Diplomatie

Tchad-Niger : la médiation avortée de Mohamed Bazoum auprès des rebelles du Fact 

Réservé aux abonnés | | Par Jeune Afrique
Mis à jour le 16 juin 2021 à 16h11
Mahamat Idriss Déby et Mohamed Bazoum à Niamey, au Niger.

Mahamat Idriss Déby et Mohamed Bazoum à Niamey, au Niger. © Présidence du Niger

Après le décès d’Idriss Déby Itno, le président nigérien a pris contact avec Mahamat Mahdi Ali, le chef des rebelles du Front pour l’alternance et la concorde au Tchad. Mais l’initiative, dont « Jeune Afrique » vous dévoile les coulisses, n’a pas plu à N’Djamena.

La discrète opération n’aura duré que quelques jours après la mort de l’ancien maréchal tchadien Idriss Déby Itno (IDI), le 18 avril. Selon nos informations, le président nigérien Mohamed Bazoum a tenté de lancer une médiation auprès des rebelles du Front pour l’alternance et la concorde au Tchad (Fact), qui avaient attaqué l’armée tchadienne dans le Kanem, en particulier en approchant leur chef, Mahamat Mahdi Ali.

Issoufou se rétracte

Bazoum, qui n’avait prévenu ni les nouvelles autorités tchadiennes, ni leur principal allié français, a été en contact avec le chef rebelle au minimum jusqu’au 23 avril, date des obsèques d’IDI à N’Djamena. Le chef de l’État, originaire d’une région nigérienne frontalière du Tchad et du Kanem (où est né Mahdi Ali), a tenté de faire jouer les liens communautaires qu’il partage avec le patron du Fact.

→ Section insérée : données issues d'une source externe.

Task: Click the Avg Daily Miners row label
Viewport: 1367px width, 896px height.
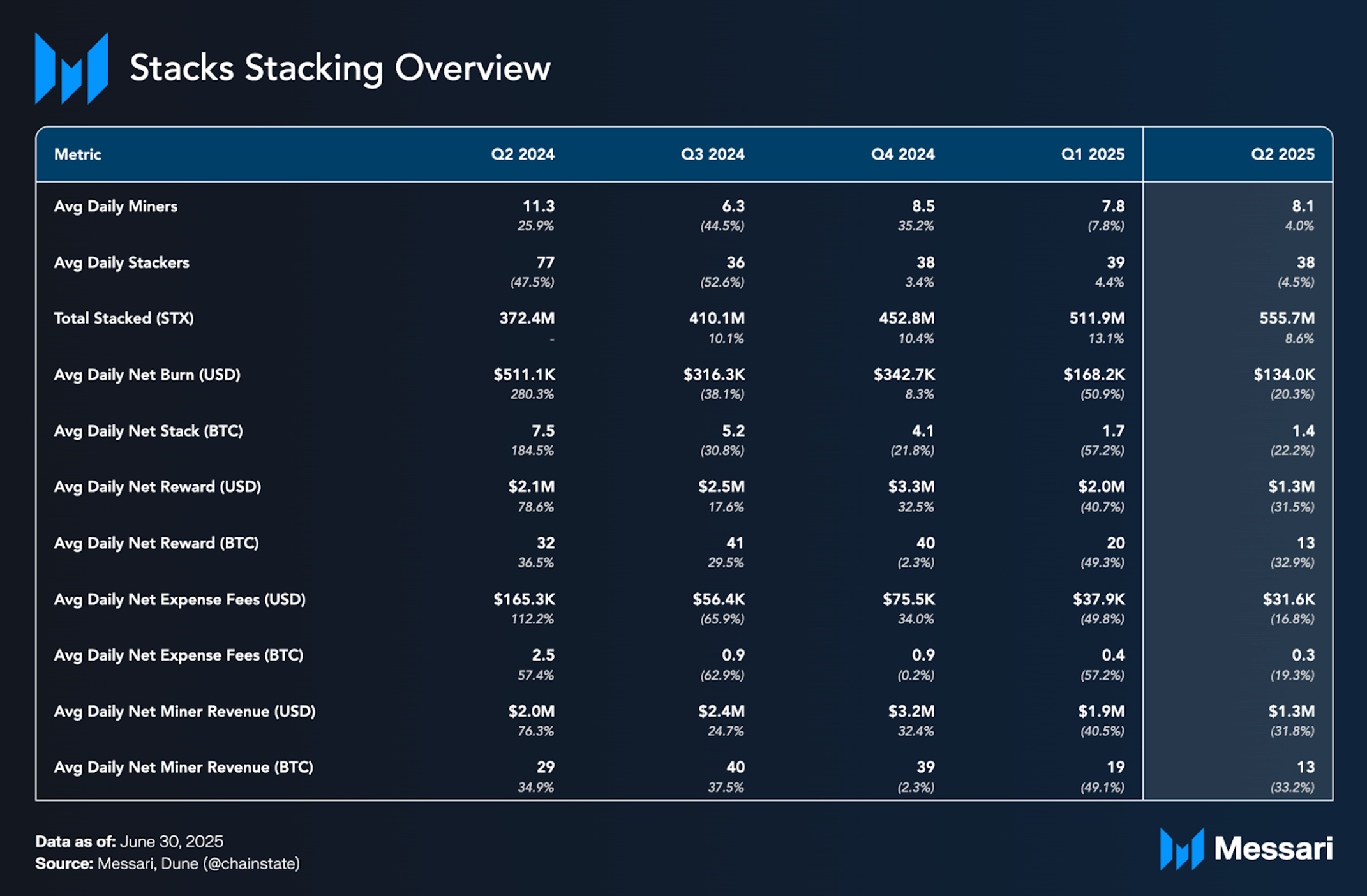Action: pyautogui.click(x=116, y=207)

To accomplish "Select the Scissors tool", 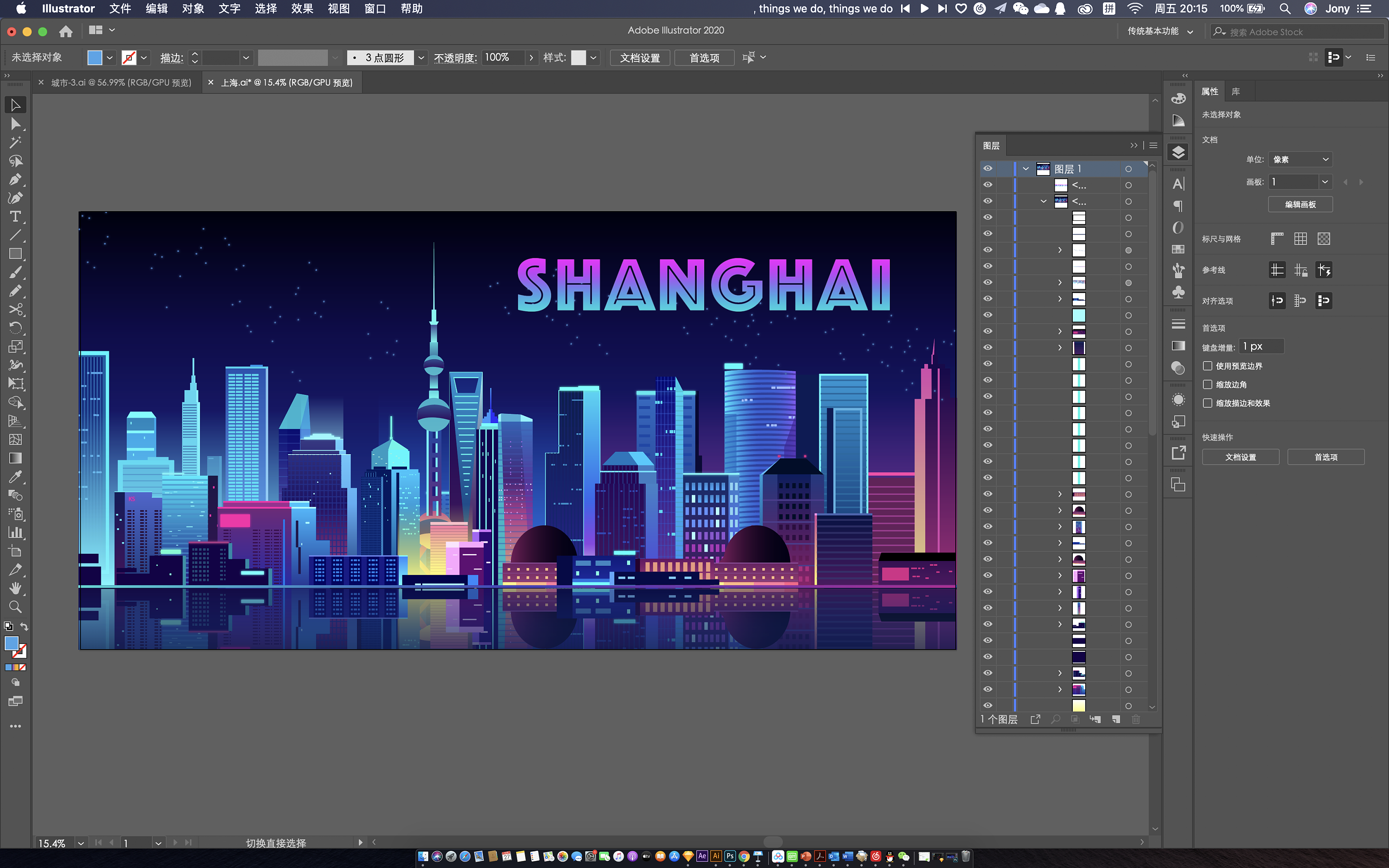I will [15, 310].
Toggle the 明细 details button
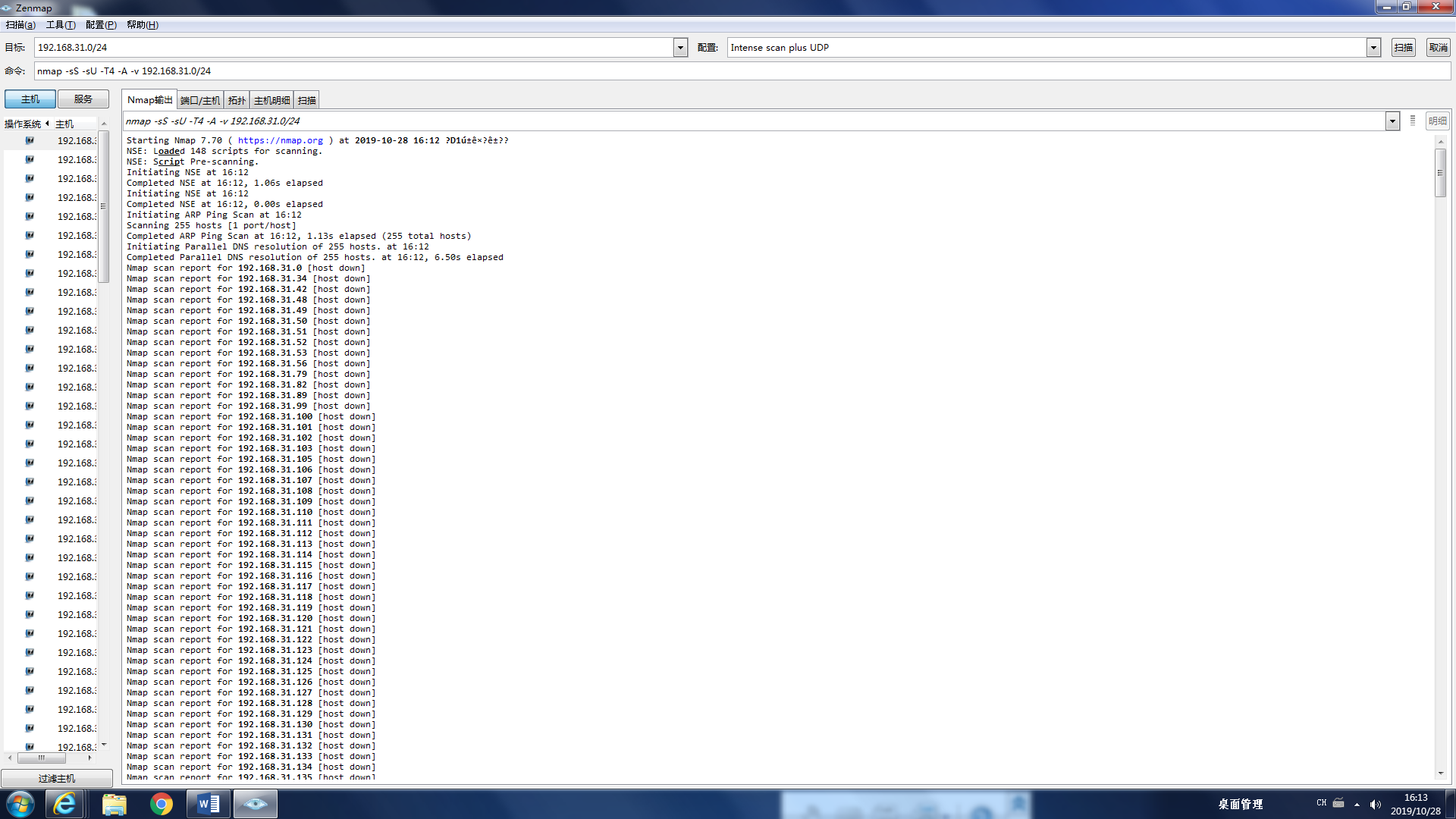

Mais l’initiative personnelle du Nigérien n’a pas plu à Mahamat Idriss Déby et aux dirigeants de la transition tchadienne. Selon nos sources, ces derniers lui ont donc demandé d’y mettre fin. Après la mort d’IDI, N’Djamena a en effet refusé toute médiation avec le chef du Fact, considéré comme un mercenaire, et l’a fait savoir à ses alliés.

L’épisode a cependant eu d’autres conséquences diplomatiques. Selon nos informations, l’Union africaine (UA) avait en effet initialement prévu de désigner Mahamadou Issoufou comme haut représentant de l’organisation dans la crise tchadienne. Mais après le délicat épisode entre Mahamat Idriss Déby et Mohamed Bazoum, l’ancien président nigérien a refusé.

Le diplomate sénégalais Ibrahima Fall a finalement été désigné pour accompagner la transition

Issoufou, qui était alors l’un des seuls ex-chefs d’État disponibles, en a informé Moussa Faki Mahamat, le président de la Commission de l’UA. À la satisfaction de N’Djamena – qui se méfiait de la nomination d’un ancien président en tant que représentant de l’UA –, le diplomate sénégalais Ibrahima Fall a finalement été désigné pour « accompagner la transition ».

Le 10 mai, pour sa première visite officielle, Mahamat Idriss Déby s’était rendu à Niamey dans le cadre de la présidence tchadienne du G5 Sahel. Il s’était alors entretenu avec Mohamed Bazoum.